‘Be the one’: event honors MLK’s legacy
“Almost always, the creative dedicated minority has made the world better.”
Dr. Martin Luther King Jr. is synonymous with African-Americans’ struggle for equality in the 1950s and 1960s. Since he was assassinated on April 4, 1968, King’s efforts and legacy have been preserved and built upon by communities across America.
The Ohio University Southern Council on Diversity and Inclusion helped spread King’s message on Tuesday with its 23rd annual Martin Luther King Jr. Community Celebration titled “Be the One: Beginning the Conversation on Healing and Change” in the OUS Bowman Auditorium.
“With all of the things going on in the country today — protests and a lot of tension in the air — we debated how to present this program,” Robert Pleasant, council on diversity and inclusion coordinator, said. “With everything going on we thought this is the time we need to begin a conversation.”
Pleasant said while putting the program together, he received an email from a friend who asked, “Are you only agreeable to those who look and move like you? How flexible and open are you to change?”
“Over the years we have truly tried to make this a community event,” Pleasant said. “There are many complexities to what we face. One law, one group of people cannot solve our problems. Yet, all of us must find the courage that Dr. King and so many others had. We must be willing to say that black lives matter, that white lives matter, that police officers’ lives matter, that gay lives matter, that Christians’ lives matter, that non-believers’ lives matter. We must be willing to say, with respect and dignity, that all lives matter.”
The Fairland High School Varsity Vocals under the direction of Deborah Bradley sang the national anthem after Dr. Nicole Pennington, OUS dean, welcomed everyone to the event.
A video was shown titled “Selma to Montgomery,” telling the story of the first attempt to march from Selma, Alabama, to Montgomery, Alabama, that ended in violence on the Edmund Pettus Bridge and of the second 54-mile, five-day march of 25,000 people that was completed.
“I tried to write that politically correct, middle-of-the-road, non-offensive speech and I just couldn’t do it,” speaker Katrina Keith said. “We don’t have a race problem in America; we have a human race problem.”
Keith discussed her upbringing in a Caucasian family and how her relationship with an African-American sent her “down a path of rejection.”
“I was angry and bitter for years because the causasian race wouldn’t accept me,” she said. “It took me years to heal, to find my identity.
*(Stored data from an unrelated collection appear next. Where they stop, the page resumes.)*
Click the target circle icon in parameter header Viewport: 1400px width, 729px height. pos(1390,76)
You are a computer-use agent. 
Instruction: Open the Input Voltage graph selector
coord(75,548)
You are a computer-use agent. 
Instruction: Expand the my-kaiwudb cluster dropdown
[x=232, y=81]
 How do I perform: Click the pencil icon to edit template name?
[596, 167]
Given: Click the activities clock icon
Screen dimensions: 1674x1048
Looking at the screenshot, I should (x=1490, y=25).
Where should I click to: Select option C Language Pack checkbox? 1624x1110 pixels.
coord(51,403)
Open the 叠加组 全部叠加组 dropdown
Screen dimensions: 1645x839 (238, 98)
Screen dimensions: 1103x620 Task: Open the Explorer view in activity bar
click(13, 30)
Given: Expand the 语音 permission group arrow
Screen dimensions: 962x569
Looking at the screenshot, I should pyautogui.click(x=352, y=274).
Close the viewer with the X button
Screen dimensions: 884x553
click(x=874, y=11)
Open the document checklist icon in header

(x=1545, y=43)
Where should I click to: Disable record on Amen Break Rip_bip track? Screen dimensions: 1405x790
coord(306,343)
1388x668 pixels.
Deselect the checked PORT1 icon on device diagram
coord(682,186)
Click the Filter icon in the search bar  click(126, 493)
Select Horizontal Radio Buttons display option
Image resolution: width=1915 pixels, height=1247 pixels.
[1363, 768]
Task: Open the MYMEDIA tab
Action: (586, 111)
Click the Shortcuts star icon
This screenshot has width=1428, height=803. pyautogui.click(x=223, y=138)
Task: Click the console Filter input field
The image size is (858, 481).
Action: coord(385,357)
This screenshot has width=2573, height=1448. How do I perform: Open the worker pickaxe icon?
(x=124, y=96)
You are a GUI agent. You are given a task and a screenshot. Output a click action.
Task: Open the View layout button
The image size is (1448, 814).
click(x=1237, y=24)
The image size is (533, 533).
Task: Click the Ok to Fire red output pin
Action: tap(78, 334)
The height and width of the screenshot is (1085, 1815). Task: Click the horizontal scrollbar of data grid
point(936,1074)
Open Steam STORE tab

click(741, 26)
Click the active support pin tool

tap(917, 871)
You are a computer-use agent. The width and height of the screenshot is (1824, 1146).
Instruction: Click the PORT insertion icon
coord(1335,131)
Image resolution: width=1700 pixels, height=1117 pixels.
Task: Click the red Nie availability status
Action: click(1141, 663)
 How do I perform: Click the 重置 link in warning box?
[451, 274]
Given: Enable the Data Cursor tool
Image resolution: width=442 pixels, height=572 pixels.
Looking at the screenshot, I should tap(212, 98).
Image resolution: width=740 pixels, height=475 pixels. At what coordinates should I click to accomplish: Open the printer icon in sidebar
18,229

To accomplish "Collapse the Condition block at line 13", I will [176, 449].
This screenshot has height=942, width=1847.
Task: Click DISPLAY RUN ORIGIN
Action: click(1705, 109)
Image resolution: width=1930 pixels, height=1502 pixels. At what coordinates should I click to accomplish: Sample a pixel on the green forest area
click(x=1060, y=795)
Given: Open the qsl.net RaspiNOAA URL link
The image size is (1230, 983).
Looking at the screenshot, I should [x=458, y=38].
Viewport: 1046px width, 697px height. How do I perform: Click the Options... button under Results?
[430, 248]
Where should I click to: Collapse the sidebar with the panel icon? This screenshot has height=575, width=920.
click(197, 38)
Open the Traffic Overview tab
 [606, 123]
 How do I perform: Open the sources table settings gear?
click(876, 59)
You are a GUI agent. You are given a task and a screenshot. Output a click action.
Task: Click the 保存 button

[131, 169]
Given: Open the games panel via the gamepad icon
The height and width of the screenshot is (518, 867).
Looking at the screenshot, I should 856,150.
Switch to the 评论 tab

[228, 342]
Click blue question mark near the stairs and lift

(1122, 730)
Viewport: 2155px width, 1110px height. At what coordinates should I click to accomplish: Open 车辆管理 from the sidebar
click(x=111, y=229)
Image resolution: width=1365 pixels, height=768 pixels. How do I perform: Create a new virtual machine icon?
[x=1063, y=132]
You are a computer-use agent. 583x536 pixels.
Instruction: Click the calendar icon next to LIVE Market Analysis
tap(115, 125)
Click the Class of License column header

I chose Christianity and learned to ‘love thy neighbor’ even if that neighbor didn’t look or act like you. God pulled that bitterness from my heart.”
Maya McKenzie, a student at Paul Blazer High School in Ashland, also spoke at the event.
“As I look around this room today, I see people,” she said. “Not black people, not white people: people.”
OUS associate history professor Dr. Deborah Marinski asked a question prior to her speech: Are we progressing?
“Yes,” she said. “But we are not there yet. I will teach my students, but I will also teach my children.”
Kristen Martin, Leah Branch, Angela Pleasant and Kendall Morris performed an interpretive dance to Hezekiah Walker’s song “I Need You to Survive” and Michelle Dotts sang “Imagine” by John Lennon. Shawn Cosby read King’s “Letter from the Birmingham Jail.”
OUS Admissions Adviser Eric McLaughlin led the crowd in a litany of commemoration and remembrance. OUS Marketing and Public Information Officer Shelly Betz made remarks before the Fairland High School Varsity Vocals concluded the event by singing “Let There be Peace on Earth.”